__Exercise__. Look through the listing below and write out exactly the lines from the line with "[Pinterest] (118, 2404)" to the line with "See Directory (118, 2138)", both included, and no others.

__Information__.
==========

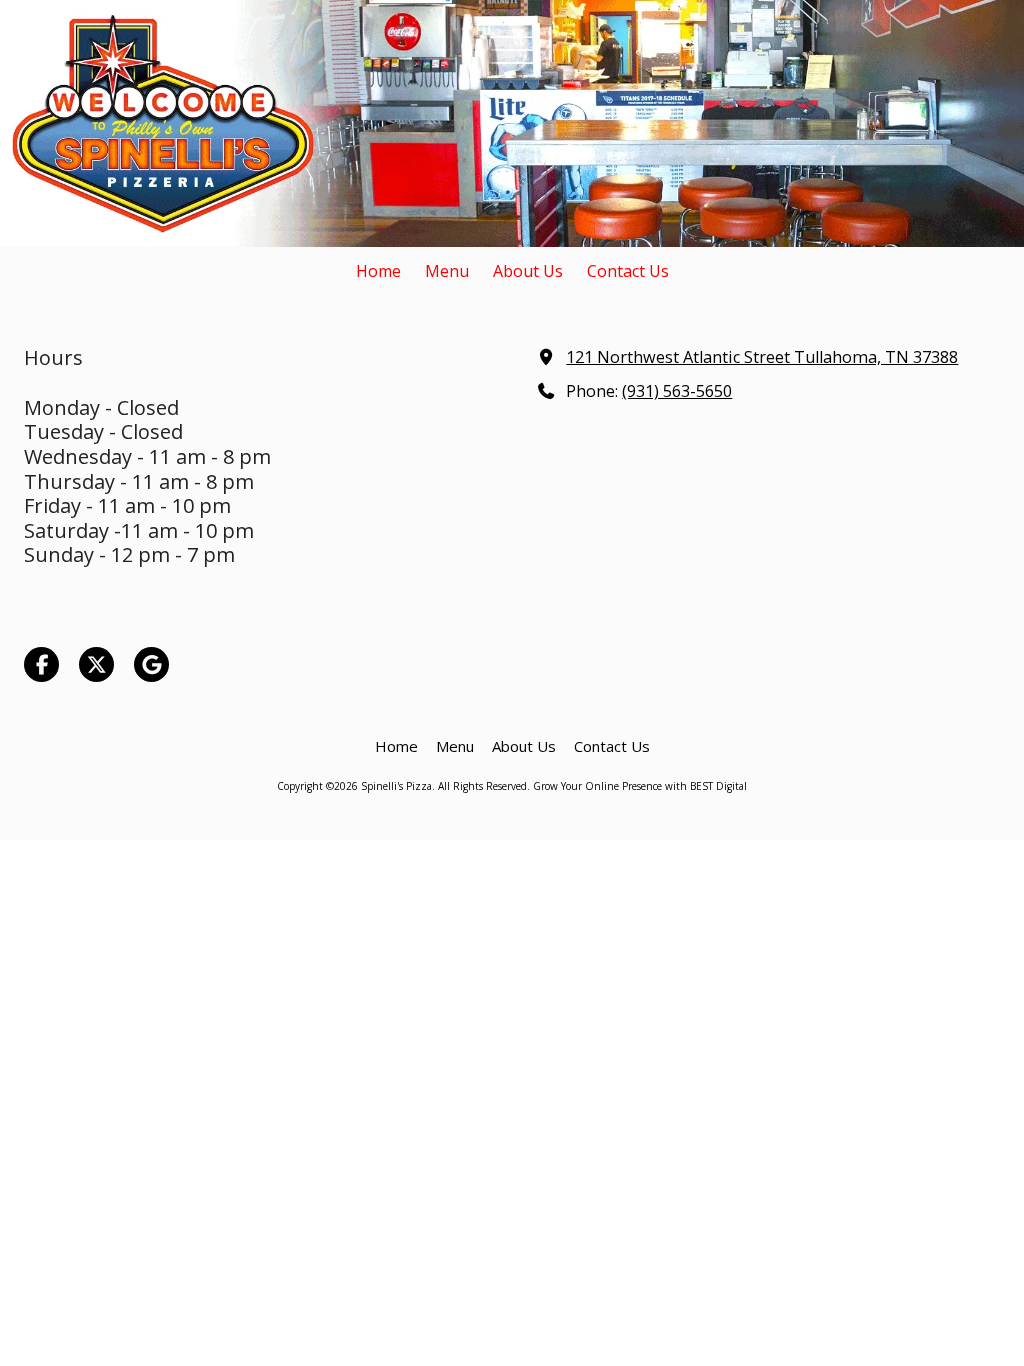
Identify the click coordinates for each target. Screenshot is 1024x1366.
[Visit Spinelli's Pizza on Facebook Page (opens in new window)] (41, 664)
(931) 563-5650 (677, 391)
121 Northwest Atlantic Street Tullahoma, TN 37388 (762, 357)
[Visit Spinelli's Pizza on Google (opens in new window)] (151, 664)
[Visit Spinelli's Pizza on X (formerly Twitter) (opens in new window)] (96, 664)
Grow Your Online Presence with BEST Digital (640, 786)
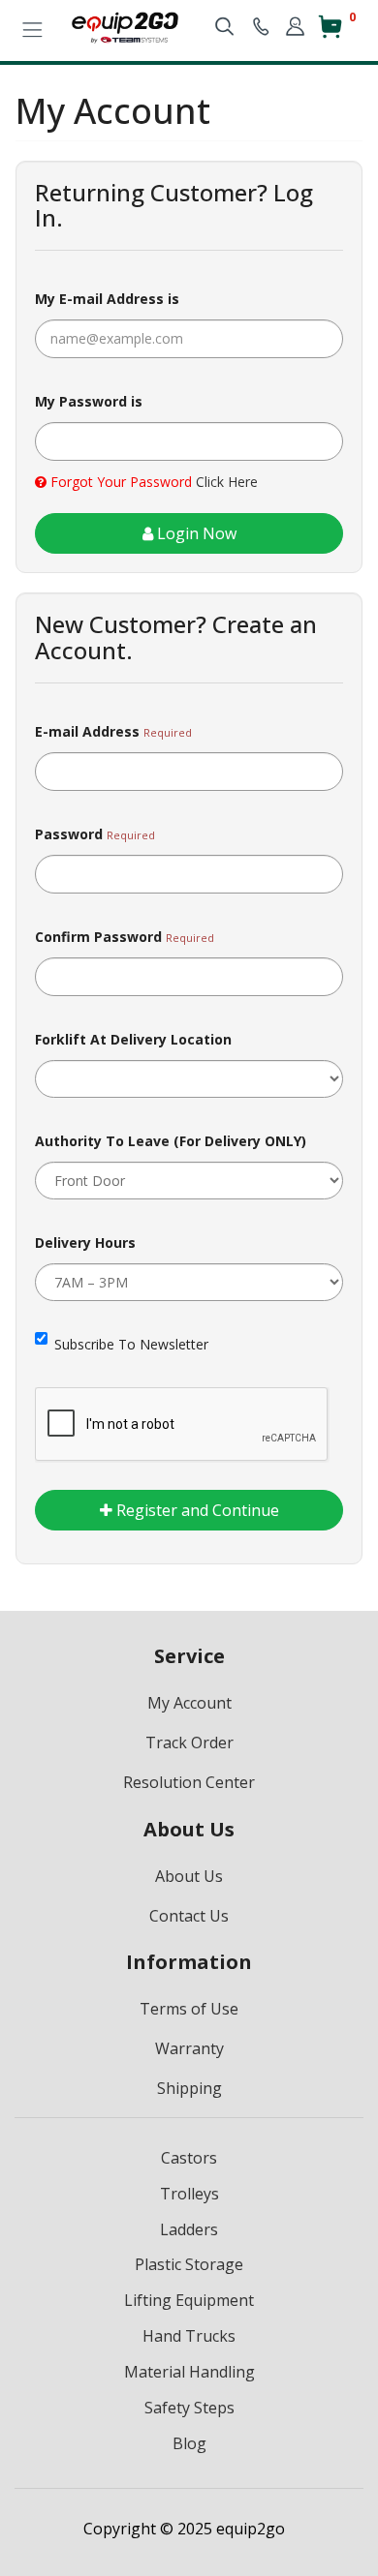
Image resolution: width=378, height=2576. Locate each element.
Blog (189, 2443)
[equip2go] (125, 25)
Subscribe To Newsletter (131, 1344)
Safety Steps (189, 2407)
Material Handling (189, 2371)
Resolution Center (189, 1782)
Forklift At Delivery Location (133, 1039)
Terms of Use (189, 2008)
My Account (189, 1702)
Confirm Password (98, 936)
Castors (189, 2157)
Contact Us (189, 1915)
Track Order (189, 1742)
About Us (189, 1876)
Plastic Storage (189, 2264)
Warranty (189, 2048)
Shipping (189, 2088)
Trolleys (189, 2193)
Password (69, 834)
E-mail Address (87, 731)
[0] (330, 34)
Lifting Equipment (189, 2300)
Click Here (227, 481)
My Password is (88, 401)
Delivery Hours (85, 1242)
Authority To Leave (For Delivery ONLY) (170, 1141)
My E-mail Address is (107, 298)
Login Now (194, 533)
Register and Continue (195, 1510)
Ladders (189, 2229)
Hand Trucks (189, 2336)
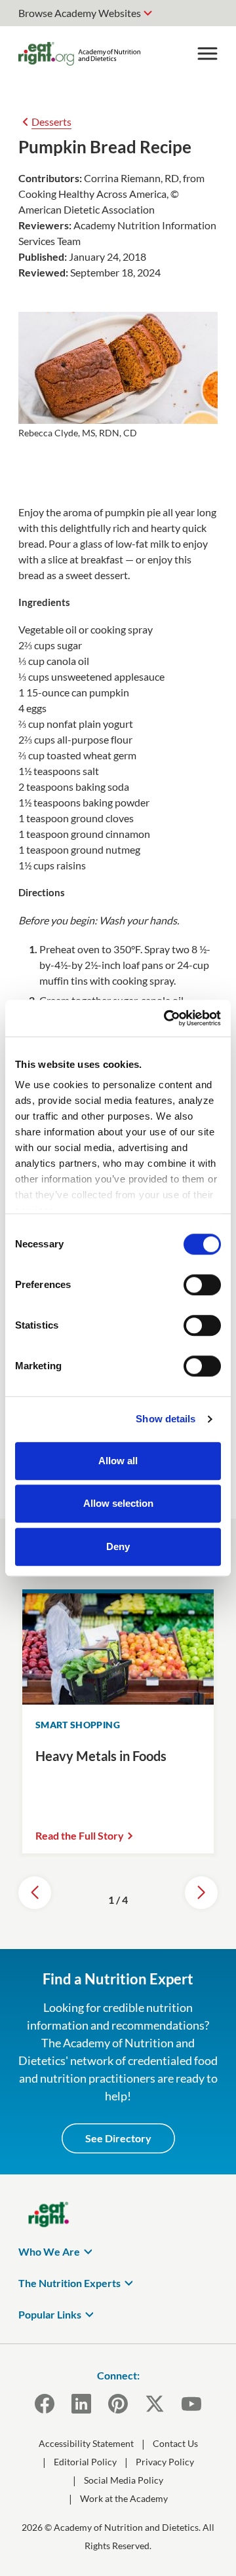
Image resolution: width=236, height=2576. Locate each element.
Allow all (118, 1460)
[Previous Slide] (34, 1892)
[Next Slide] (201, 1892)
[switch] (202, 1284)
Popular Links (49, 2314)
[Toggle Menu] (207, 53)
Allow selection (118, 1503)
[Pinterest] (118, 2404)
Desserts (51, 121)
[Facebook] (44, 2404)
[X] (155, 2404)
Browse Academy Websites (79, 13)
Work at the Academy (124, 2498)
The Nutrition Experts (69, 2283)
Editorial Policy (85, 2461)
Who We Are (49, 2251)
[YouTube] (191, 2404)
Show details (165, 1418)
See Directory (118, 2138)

==========

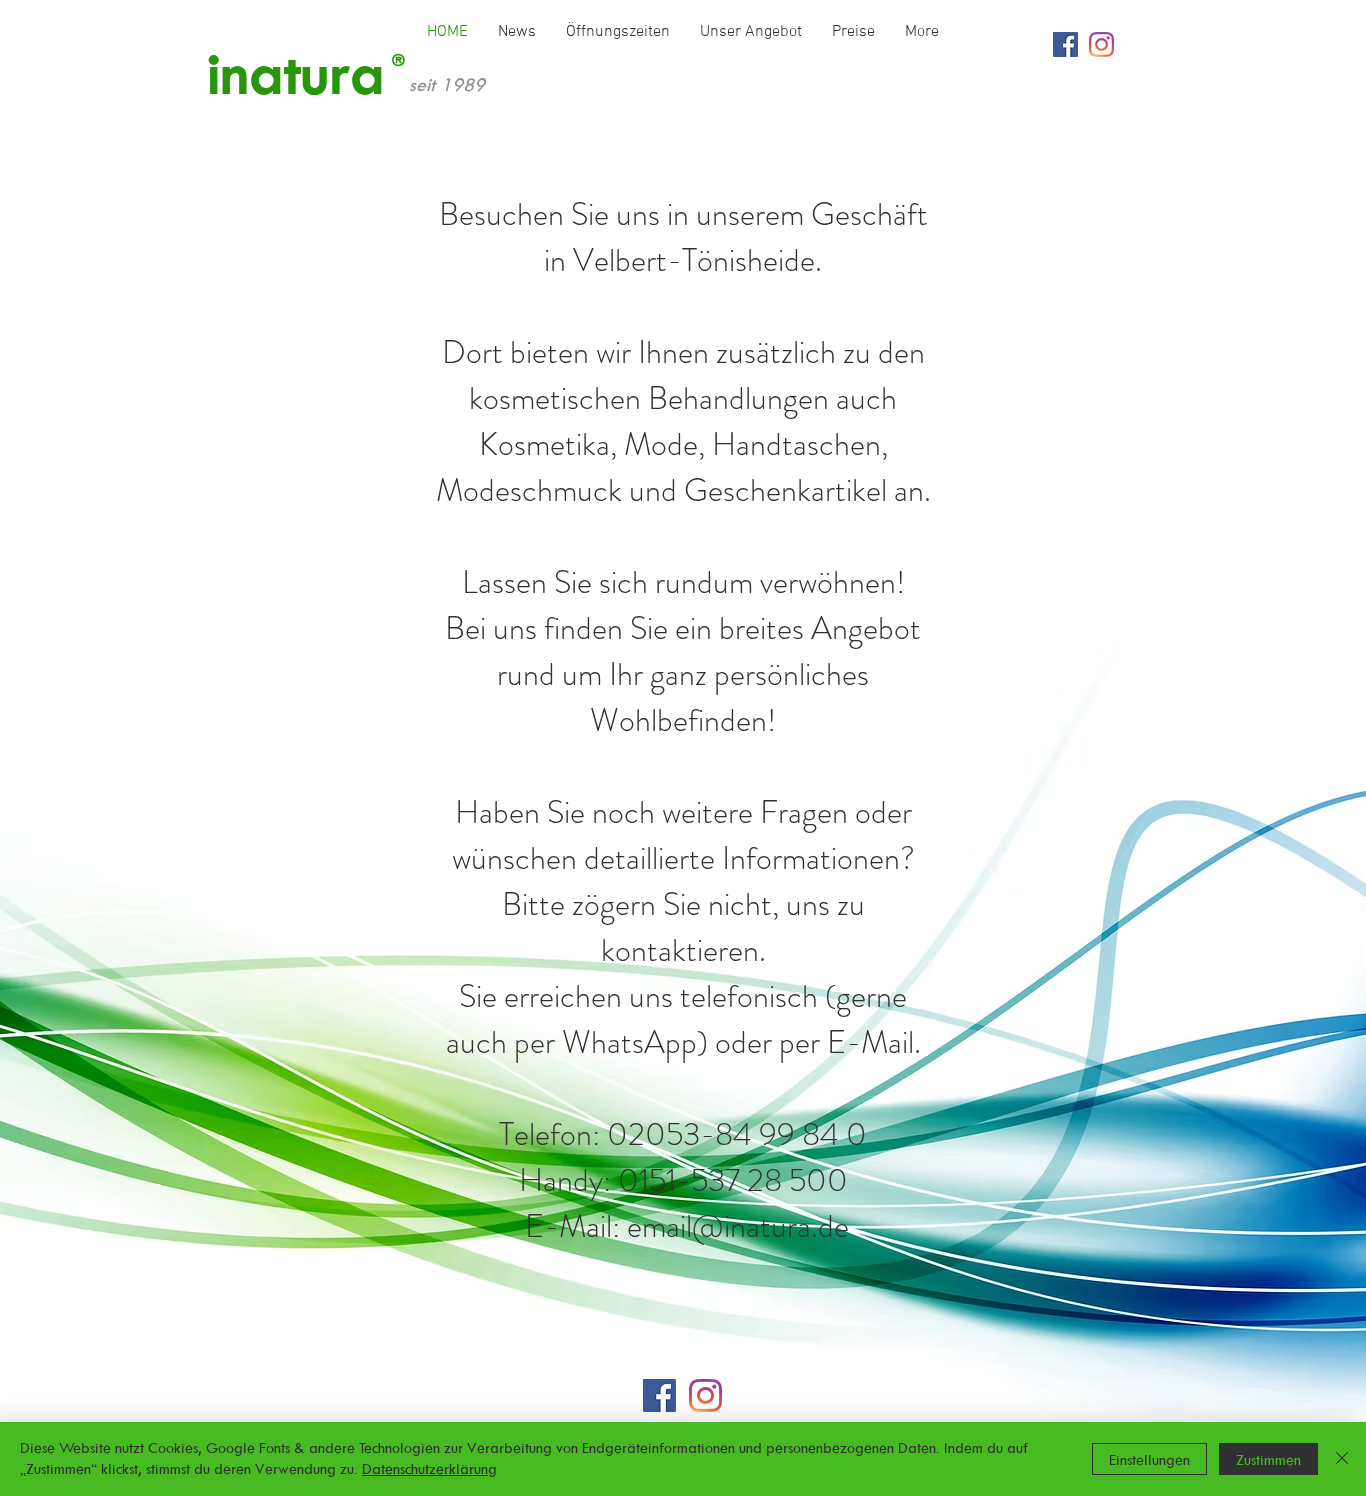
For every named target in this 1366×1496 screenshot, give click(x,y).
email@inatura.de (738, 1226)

==========

__Exercise solution__.
[Pinterest] (118, 2404)
Desserts (51, 121)
[Facebook] (44, 2404)
[X] (155, 2404)
Browse Academy Websites (79, 13)
Work at the Academy (124, 2498)
The Nutrition Experts (69, 2283)
Editorial Policy (85, 2461)
Who We Are (49, 2251)
[YouTube] (191, 2404)
Show details (165, 1418)
See Directory (118, 2138)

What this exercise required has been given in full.